**DOCUMENT EXTRACT**

Sem1, the yeast ortholog of a human BRCA2-binding protein, is a component of the proteasome regulatory particle that enhances proteasome stability


Minoru Funakoshi, Xia Li, Irina Velichutina, Mark Hochstrasser, and Hideki Kobayashi*
* Author for correspondence (e-mail: hkobaya{at}molbiol.med.kyushu-u.ac.jp)

Degradation of polyubiquitinated proteins by the proteasome often requires accessory factors; these include receptor proteins that bind both polyubiquitin chains and the regulatory particle of the proteasome. Overproduction of one such factor, Dsk2, is lethal in Saccharomyces cerevisiae and we show here that this lethality can be suppressed by mutations in SEM1, a gene previously recognized as an ortholog of the human gene encoding DSS1, which binds the BRCA2 DNA repair protein. Yeast sem1 mutants accumulate polyubiquitinated proteins, are defective for proteasome-mediated degradation and cannot grow under various stress conditions. Moreover, sem1 is synthetically lethal with mutations in proteasome subunits. We show that Sem1 is a component of the regulatory particle of the proteasome, specifically the lid subcomplex. Loss of Sem1 impairs the stability of the 26S proteasome and sem1{Delta} defects are greatly enhanced by simultaneous deletion of RPN10. The Rpn10 proteasome subunit appears to function with Sem1 in maintaining the association of the lid and base subcomplexes of the regulatory particle. Our data suggest a potential mechanism for this protein-protein stabilization and also suggest that an intact proteasomal regulatory particle is required for responses to DNA damage.

**WHAT NEEDS TO BE DONE**
According to the Sem1 abstract, which subcomplex of the proteasome regulatory particle contains Sem1?

**DATA SECTION**
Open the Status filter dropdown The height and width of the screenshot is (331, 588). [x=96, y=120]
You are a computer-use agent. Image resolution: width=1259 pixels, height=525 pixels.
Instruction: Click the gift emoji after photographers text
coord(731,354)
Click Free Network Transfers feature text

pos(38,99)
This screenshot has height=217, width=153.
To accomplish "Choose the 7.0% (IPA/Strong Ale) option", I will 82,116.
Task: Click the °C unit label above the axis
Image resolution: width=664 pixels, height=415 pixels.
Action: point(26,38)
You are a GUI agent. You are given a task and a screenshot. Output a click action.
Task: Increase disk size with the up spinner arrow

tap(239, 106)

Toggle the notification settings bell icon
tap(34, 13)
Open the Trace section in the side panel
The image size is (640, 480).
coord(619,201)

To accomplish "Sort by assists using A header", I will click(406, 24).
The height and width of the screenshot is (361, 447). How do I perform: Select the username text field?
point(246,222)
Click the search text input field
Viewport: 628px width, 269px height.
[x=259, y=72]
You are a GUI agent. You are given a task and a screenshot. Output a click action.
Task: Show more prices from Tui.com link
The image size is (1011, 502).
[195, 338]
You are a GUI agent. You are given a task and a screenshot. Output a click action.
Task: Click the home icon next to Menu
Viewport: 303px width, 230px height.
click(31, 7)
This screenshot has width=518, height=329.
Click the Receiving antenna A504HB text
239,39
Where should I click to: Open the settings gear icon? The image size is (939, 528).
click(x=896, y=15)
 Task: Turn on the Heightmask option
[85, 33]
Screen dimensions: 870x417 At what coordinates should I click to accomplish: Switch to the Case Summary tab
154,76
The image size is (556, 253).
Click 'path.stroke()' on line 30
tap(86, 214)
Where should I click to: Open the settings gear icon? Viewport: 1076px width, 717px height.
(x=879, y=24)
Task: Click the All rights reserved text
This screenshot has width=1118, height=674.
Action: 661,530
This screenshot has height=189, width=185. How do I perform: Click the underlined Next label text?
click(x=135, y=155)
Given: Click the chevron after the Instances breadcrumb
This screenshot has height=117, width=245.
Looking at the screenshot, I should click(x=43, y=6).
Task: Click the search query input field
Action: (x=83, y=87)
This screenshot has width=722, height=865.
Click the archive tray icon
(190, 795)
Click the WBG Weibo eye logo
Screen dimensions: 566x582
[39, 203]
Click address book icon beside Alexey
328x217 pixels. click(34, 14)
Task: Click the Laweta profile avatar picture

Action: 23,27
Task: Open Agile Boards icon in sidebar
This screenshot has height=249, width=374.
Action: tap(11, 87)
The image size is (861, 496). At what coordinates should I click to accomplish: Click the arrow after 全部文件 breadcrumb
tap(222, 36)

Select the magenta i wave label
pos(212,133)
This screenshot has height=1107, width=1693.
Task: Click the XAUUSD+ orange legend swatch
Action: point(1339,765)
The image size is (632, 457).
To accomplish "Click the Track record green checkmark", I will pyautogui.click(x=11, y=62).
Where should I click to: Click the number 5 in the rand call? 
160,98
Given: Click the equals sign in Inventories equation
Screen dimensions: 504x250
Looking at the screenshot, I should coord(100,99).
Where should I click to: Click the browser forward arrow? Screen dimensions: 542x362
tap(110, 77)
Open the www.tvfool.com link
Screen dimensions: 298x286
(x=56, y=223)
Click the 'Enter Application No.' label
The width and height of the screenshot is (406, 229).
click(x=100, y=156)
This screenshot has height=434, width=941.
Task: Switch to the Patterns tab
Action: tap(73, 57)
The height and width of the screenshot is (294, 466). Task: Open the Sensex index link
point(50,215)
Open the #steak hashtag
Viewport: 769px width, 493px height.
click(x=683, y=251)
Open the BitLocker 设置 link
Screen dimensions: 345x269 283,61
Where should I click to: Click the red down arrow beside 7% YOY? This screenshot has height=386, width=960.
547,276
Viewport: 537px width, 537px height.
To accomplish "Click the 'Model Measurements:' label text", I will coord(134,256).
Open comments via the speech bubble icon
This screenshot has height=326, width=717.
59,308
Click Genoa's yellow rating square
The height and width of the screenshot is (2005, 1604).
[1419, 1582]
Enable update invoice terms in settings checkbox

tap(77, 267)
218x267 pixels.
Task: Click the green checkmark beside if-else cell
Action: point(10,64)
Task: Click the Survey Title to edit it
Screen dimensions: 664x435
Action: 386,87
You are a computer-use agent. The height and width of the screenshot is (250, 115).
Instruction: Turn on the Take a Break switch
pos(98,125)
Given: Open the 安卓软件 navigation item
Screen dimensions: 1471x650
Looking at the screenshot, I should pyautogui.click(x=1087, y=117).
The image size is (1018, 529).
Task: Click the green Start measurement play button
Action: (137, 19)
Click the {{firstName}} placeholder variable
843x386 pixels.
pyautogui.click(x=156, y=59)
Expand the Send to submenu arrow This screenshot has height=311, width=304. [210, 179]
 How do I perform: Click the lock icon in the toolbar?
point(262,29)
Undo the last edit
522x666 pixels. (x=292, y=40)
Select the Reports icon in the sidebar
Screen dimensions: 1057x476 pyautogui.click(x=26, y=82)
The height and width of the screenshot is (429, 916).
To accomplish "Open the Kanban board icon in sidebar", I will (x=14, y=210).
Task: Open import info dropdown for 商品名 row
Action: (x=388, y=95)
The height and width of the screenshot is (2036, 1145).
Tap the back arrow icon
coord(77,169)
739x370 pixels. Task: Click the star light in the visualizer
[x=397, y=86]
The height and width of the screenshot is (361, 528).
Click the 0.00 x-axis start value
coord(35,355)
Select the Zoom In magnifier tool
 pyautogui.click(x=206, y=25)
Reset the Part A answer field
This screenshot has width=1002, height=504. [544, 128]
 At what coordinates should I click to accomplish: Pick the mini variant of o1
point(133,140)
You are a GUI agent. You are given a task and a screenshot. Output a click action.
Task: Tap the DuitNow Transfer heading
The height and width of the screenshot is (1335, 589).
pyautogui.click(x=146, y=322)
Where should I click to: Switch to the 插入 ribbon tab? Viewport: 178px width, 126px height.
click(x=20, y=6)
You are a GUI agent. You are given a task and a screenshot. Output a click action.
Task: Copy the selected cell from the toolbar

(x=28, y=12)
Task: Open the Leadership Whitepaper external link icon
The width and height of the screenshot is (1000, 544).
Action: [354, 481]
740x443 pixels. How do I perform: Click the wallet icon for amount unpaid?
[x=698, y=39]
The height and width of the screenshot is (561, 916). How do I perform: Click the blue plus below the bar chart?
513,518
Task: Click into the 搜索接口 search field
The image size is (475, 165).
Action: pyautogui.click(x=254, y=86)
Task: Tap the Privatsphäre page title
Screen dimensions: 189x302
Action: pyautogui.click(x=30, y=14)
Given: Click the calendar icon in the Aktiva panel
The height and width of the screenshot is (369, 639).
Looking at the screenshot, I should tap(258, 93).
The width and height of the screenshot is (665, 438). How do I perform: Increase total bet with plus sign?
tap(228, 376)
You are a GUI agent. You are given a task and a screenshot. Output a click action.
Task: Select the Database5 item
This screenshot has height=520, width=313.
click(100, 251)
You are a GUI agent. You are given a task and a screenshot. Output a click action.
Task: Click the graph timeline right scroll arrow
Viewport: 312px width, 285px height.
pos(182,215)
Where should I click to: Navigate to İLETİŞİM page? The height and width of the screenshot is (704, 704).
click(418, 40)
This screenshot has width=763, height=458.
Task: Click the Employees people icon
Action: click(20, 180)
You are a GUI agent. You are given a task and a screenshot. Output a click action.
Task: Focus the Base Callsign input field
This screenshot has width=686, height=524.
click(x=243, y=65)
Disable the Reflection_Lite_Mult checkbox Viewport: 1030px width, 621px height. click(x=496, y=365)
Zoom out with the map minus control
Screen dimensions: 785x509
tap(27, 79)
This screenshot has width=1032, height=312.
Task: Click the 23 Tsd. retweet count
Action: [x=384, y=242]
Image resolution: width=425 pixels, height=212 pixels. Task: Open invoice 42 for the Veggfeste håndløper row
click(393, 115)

**WRITTEN SOLUTION**
The lid subcomplex.